* DATA EXCERPTS *
-- start --

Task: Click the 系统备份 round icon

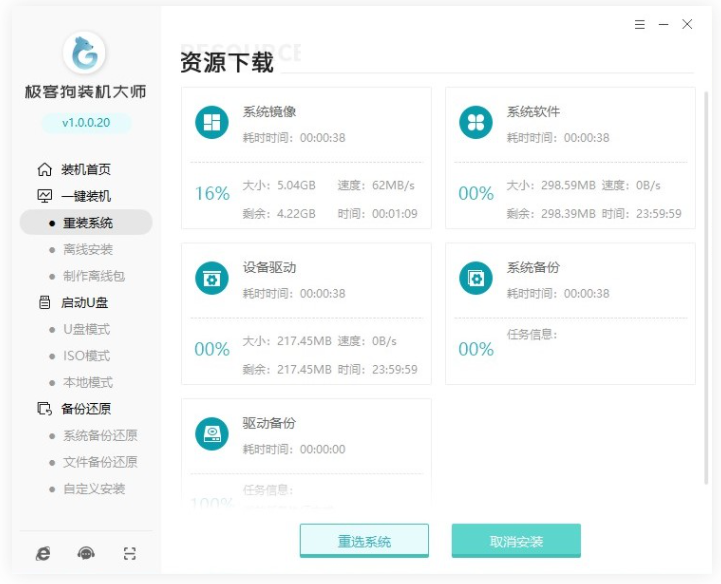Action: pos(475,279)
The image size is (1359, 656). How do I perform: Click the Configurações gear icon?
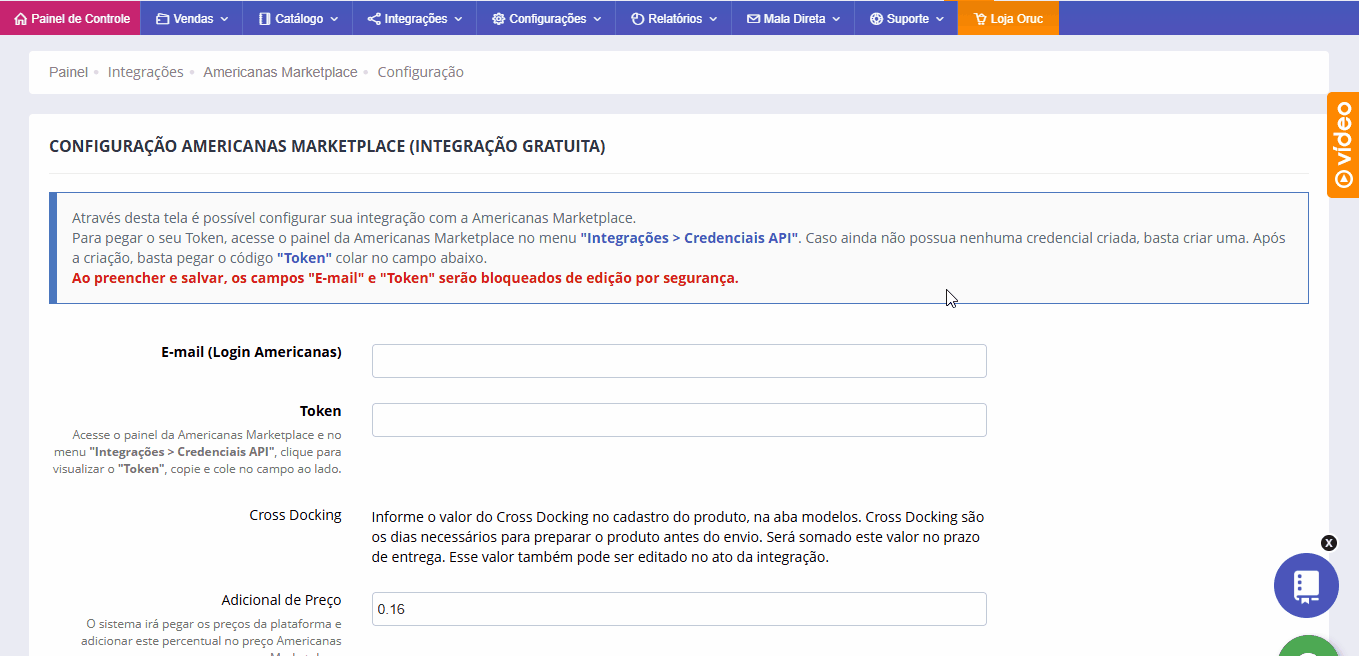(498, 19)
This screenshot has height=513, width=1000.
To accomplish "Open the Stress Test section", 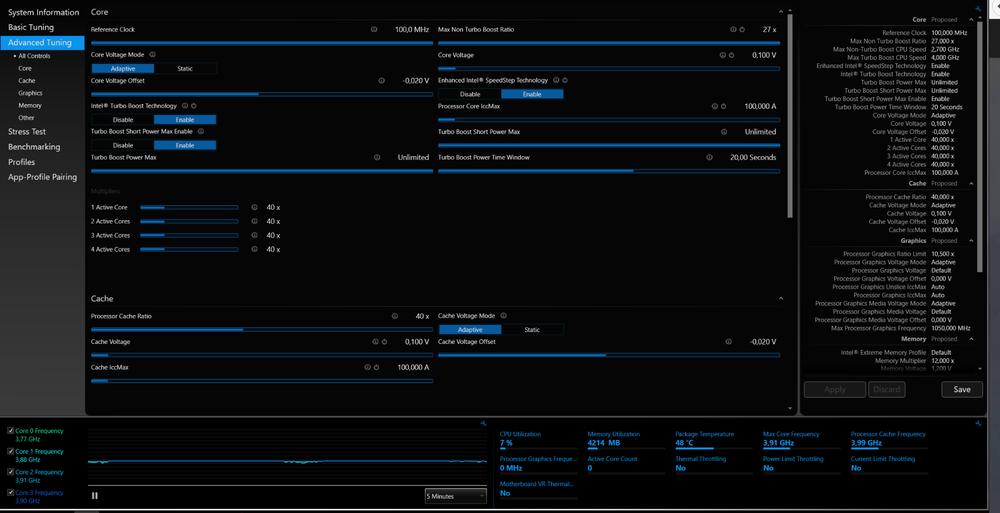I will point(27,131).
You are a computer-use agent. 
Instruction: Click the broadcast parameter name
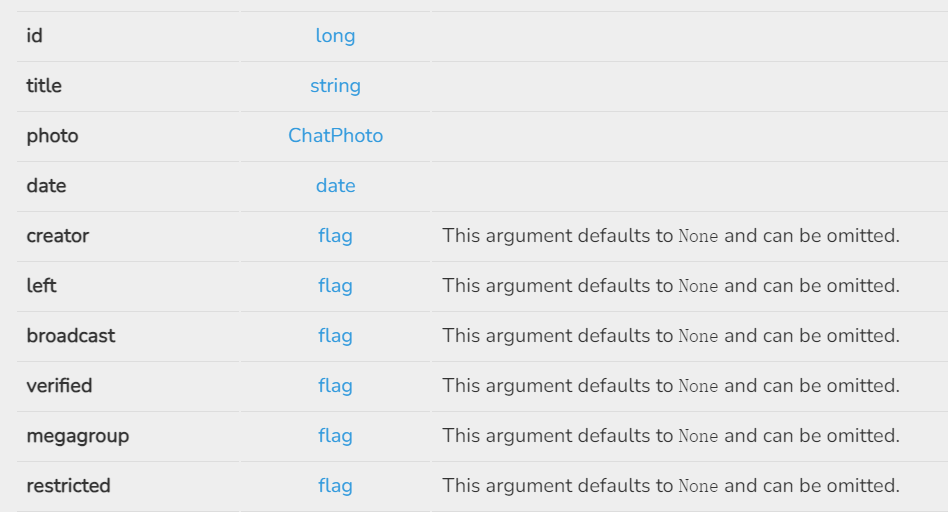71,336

-- end --
-- start --

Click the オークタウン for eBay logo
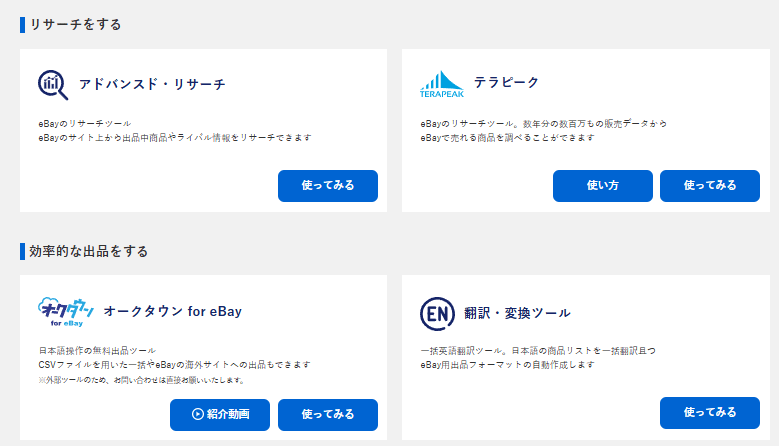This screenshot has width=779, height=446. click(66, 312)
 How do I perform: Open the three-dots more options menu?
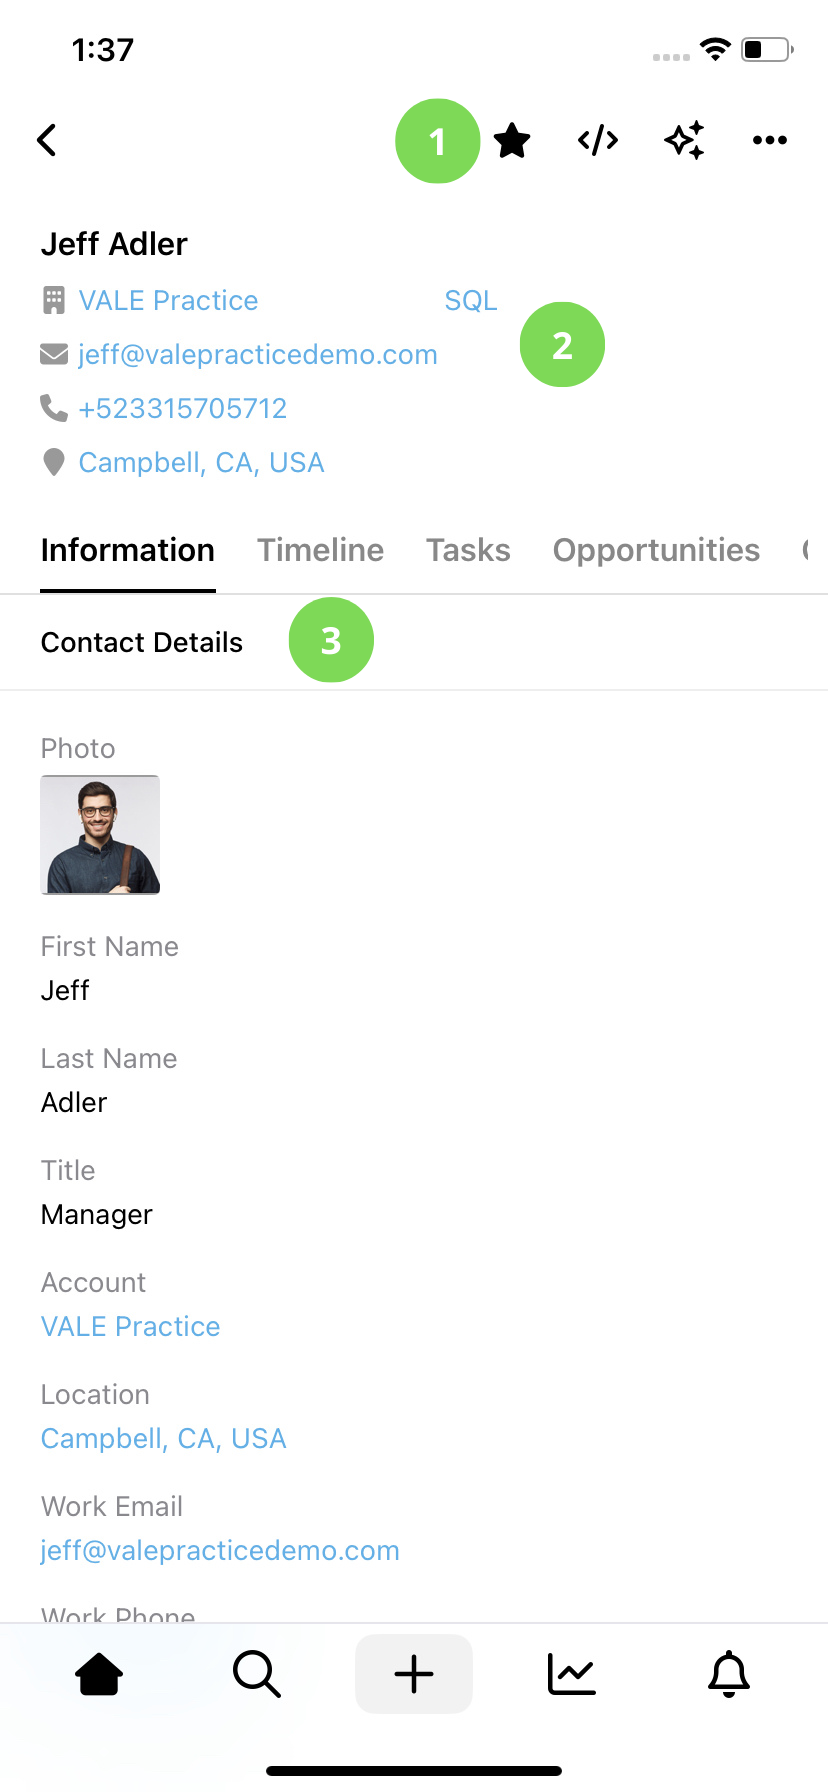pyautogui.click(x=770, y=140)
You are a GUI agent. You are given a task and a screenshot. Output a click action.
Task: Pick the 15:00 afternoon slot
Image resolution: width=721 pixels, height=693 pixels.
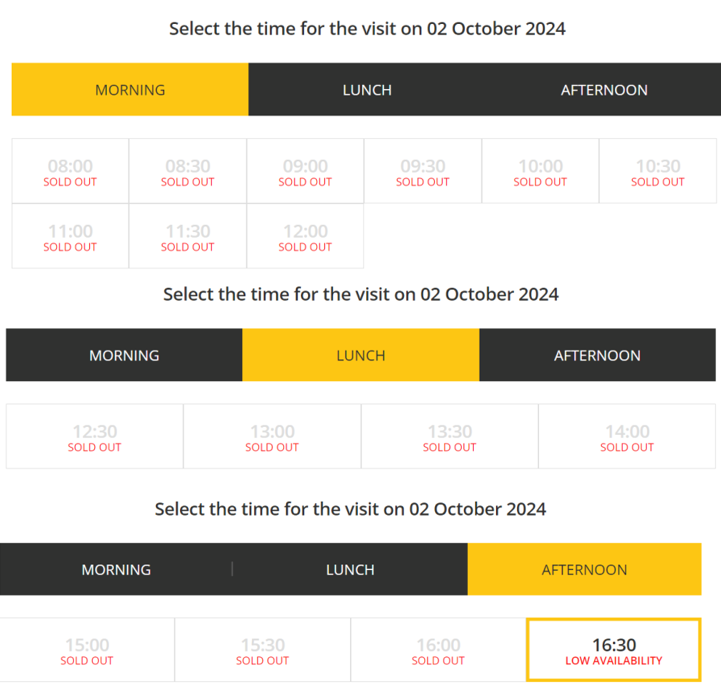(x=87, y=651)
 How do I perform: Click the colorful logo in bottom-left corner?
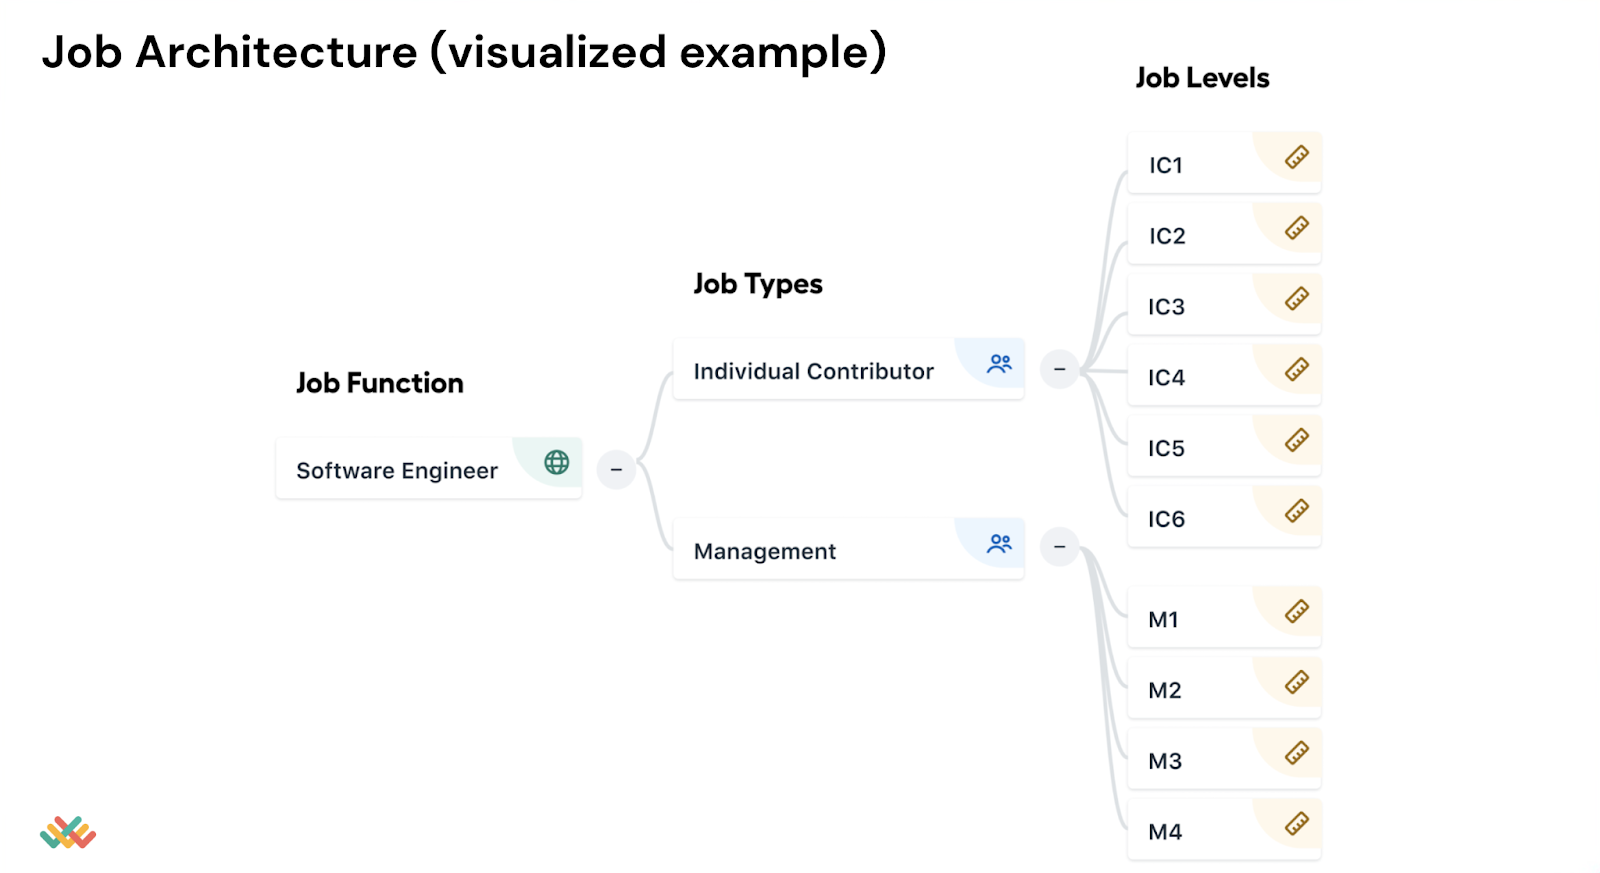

-- end --

* TASK INSTRUCTIONS *
Tally the lines of the listing above that contain the string "logo", counting case. Give only the number.

* FINISHED TASK *
2